Text shown –
Friday, December 2, 2011

Old Words

I wrote this about a year ago, found it in a notebook a couple days ago, and decided it's a pretty good representation of where I'm at these days. As usual, I'm impressed by the wordplay but not sure if it means anything.
--
Pen to paper at a moment of loss. Lost words for the gains, hard fought and little seen, for the fine line between crashing and burning brighter than sunrises over desolate scenes. To friends, well loved and woebegotten, whose dreams end and whose lives begin, who awaken now and cannot speak for the labors endured, challenges met, freedom gained, identities lost. Lives forged in hostile fire, ideas made and ideals sacrificed; the firm satisfaction of having done so much for so long and its gone.
To back of the mind, the memories that haunt that are one last lost chance and that final goodbye and that wonder if you could ever feel like this again.
It belongs to you.
In its whole steaming self you made it. You owned it. You can love it like there's nothing else to love.
Not true.
Hold on to your dreams spoken swiftly and never forget, its bigger than that. We all know. Let it be. Don't forget.

Sunday, November 27, 2011

A Dense Record of Thought

Some thoughts. Some assembly required.

For some time, I have been concerned with self-creation. I hold firmly that we are not masters of our own destiny, as though what befalls a person is a matter of choice. Nor, however, are we satisfied with a random world dictated wholly by chance. As always in a clash of absolutes, I believe the truth lies somewhere in the middle. The middle ground I stake is that we cannot help what life throws our way, nor can we know what will come from our actions. We can know what we do and why. The antidote to regret is remembering why we opted for one course over another in a moment of choice. Don't mistake retrospection for responsibility. What's past is past; the person you were could not have chosen differently because he or she did not choose differently. We can't change that. What we can change is who we are. How you respond. This is self construction.
The exercise is not simple. We are mired in life, produced by families, friends, cultures and the choices of others. We are born into a world we did not choose. To take a step further, the distinctions between self and other, will and world, or inner life and outer (take your pick) are not so firm as some might like to believe. Self construction belongs to a legion of useful fictions, tools for living. It's a way to resolve the tension between the world as random and uncaring and the world as a theater of judgment for our every action.
The point, then? Live well. Know who you are; know why you are who you are. Do not be defined by regret but by growth. Where you own happiness is concerned, assign neither blame nor responsibility. It is as all things ephemeral (which is not to say unreal). Don't think you've got the answer to life. Just know what you're going to do about it.

Task list –
1. Answer these questions about the blog posts:
(a) Where did the writer find the "Old Words" piece?
(b) What short line appears right under the heading "A Dense Record of Thought"?
(c) In the November 27 post, what is named as the antidote to regret?
2. Pick up the blog posts on self-creation and regret where they stop, and carry them on.
The lines after this point come from an unrelated source.

Data –
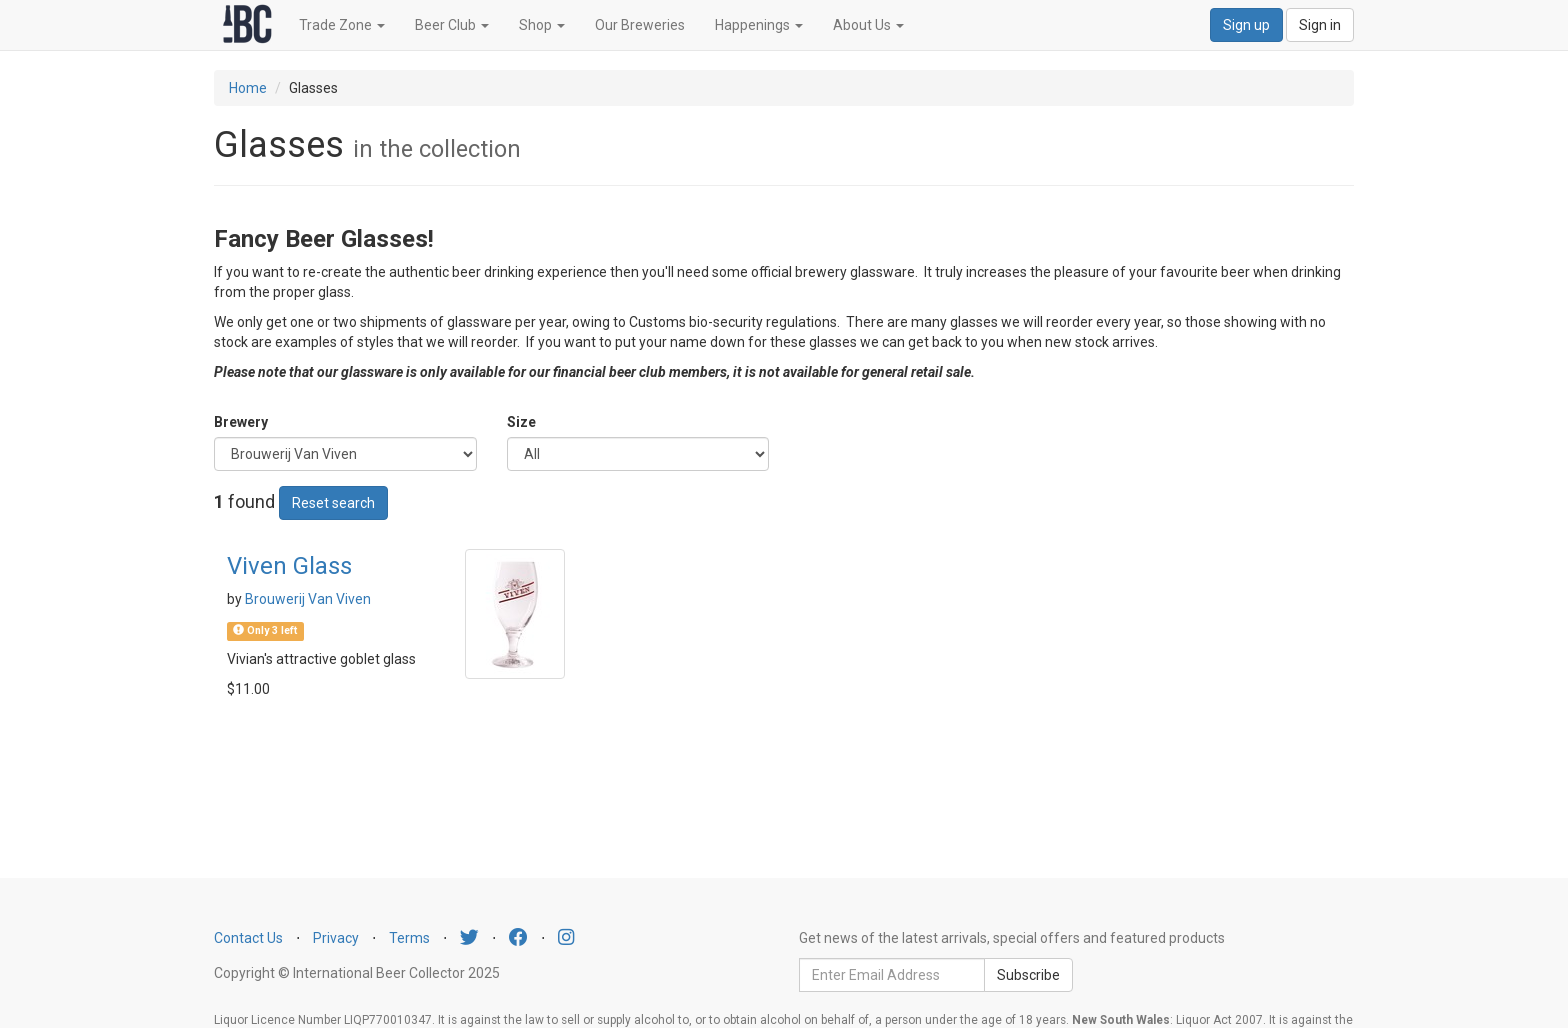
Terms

Written responses –
1.
(a) In a notebook.
(b) "Some thoughts. Some assembly required."
(c) Remembering why we opted for one course over another in a moment of choice.

2.
Wednesday, June 1, 2011

Traffic Cops

I hate traffic cops. Arbitrary, unnecessary, discriminatory, disingenuous. Bad encounter yesterday; it inspired this.

-

The continuity of difference.

Moral sleight of hand.

I just don't get it.
Words make worlds and
mine's so fine
most of the time
until it fall fall falls
and I break.
It's not pretty.
I've nothing witty to say.
These days they pass and I ask
what a reasonable man should do.
Aha! That conceit
still with me
as though a reasonable man
is some real thing
not the sum of our eccentricities
divided by our gross.
And what do we want?
It flies in all directions
life lessons, more time, less stressing.

I wondered what to write
and the words kept falling
I play tetris with the fragments
that I'm calling knowledge.
With baited breath I'm making good
on secret promises to no one
that came into this world as lies.
It should be no surprise
that a long walk lets out lost sounds
and winding paths and darkened skies
are a chapel for the faithless
and a good one at that.

You see, I've been thinking.
Because feeling's no good when
you're lost to the world and
I need battle plans not words.
It's a hostile space and
I've a name to make
if not a dollar.
And when the revolution comes
I can't wait to take up arms
or just to escape,
get out while the horrors
get swept away.
I have nothing earn nothing learn nothing
but I'm making it through
and one way or another
I won't be used.

Monday, May 16, 2011

Text, Not Dreams.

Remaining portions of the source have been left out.